Commercial confectioners’ sugar and powdered sugar are the same thing with an additive of cornstarch to prevent caking. – Otherwise there is no difference unless you make your own powdered sugar and don’t add the cornstarch. (see instructions below)
Confectioners’/powdered sugar is also sometimes also called 10X sugar and is most commonly found in grocery stores. 10X sugar refers to the number of time the sugar is processed to produce fine powder.
According to our reader Hikari,
“You do NOT want to use confectioner’s sugar in some applications, because the cornstarch will be what people taste more than the sugar, because the cornstarch will ruin the entire concoction.

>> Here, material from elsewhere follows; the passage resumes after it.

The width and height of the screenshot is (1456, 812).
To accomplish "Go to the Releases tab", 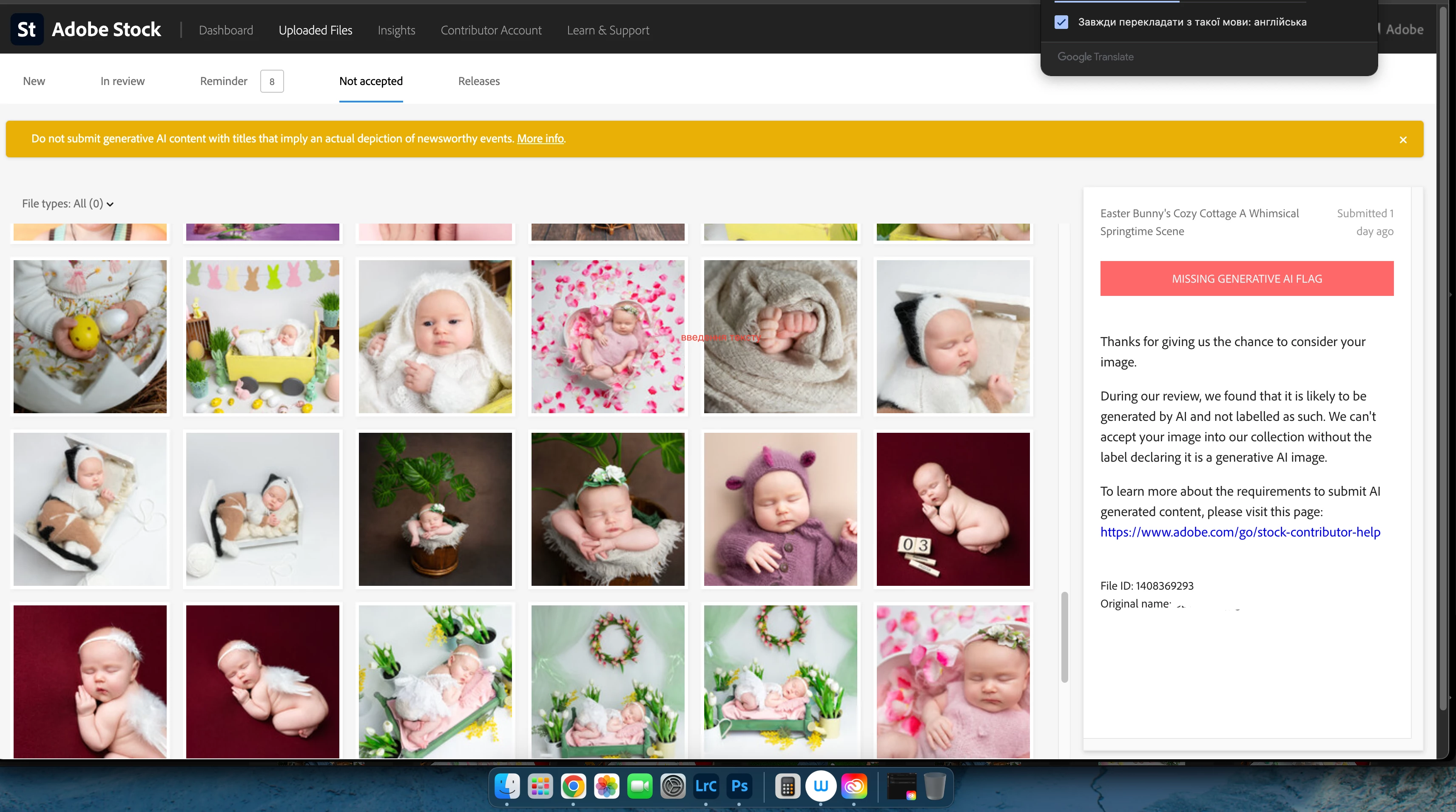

Drinks are the obvious example here. The only time I use confectioner’s sugar is for meringues, where the cornstarch stabilizes the meringues from getting over-processed while the sugar melds with the egg whites.
I use powdered sugar for everything else, and I never buy it at the store. I simply put regular sugar in the food processor or blender, and grind it up to the consistency I need. Just use half the amount of regular sugar for whatever amount of powdered sugar the recipe requires.”
How To Make Confectioner’s Sugar
Mix 1 cup granulated sugar and 1 tablespoon cornstarch in a blender or food processor at high-speed for several minutes. As with most substitutes, the consistency and texture of the dish may be altered. If at all possible, take the time to purchase and use the sugar asked for in your recipe.
How To Make Powdered Sugar
Simply put regular cane sugar in your blender or food processor on high-speed and grind for several minutes. You can control the coarseness of the sugar by adjusting the amount of time you grind it. Less time for more coarse, more time for a finer sugar that is good for using in whipped cream.
Did You Know?
One (1) gram of sugar, like that of any other carbohydrate, provides 4 calories in a person’s daily diet. Sugar is converted immediately into the fuels a body needs. Study after study shows that restricting foods or food ingredients won’t work. In fact, it can create a forbidden fruit syndrome that causes individuals to gain weight. Sugar plays a role in helping suppress feelings of hunger, a plus for those striving to control their weight.
Remember – One (1) teaspoon of sugar has 15 calories.
One (1) gram of fat, on the other hand, deliver 9 calories. Fats are stored for later use. Energy from fat cell reserves is released only when other sources are not available.
People gain weight when they take in more calories than they burn. So, if you are concerned about your weight, eat reasonable amounts, drink plenty of water, and maintain an appropriate level of physical activity. Sugar is a safe food that can easily be included in healthful eating. People should limit their sugar intake to no more than 10 per cent of their daily diet.
Artificial Sweeteners – Many people use artificial sweeteners because they think they are cutting calories and will lose weight. Often, these people will eat artificially sweetened foods or drinks and then eat even more of other foods. They may even end up gaining weight! The calorie savings with artificial sweeteners are not as great as most people think. Also remember, artificial sweeteners are not found in nature.
It is not necessary to use artificial sweeteners to eat less sugar because foods taste just fine made with less sugar. Today’s health-conscious consumers need to ask, “Is saving a few calories worth abandoning an all-natural food like sugar?”
Guide for baking with less sugar
For every cup of flour, use only:
Cake and Cookies – 1/2 cup sugar
Muffins and Quick Breads – 1 tablespoons sugar
Yeast Breads – 1 teaspoon sugar
Comments from Readers:
Just a little aside for you – I just read your Q & A on Icing/Confectioners sugar. When I lived in Lancaster, PA, my Amish (and other) neighbors kept talking about 10X sugar. It turned out to be the name they used for confectioners sugar. My Amish friend used to buy milk crumbs as well to make cup cheese. This term certainly took me for a loop Turns out, what she was referring to was very dry, large curd cottage cheese. Great site – I really enjoy it.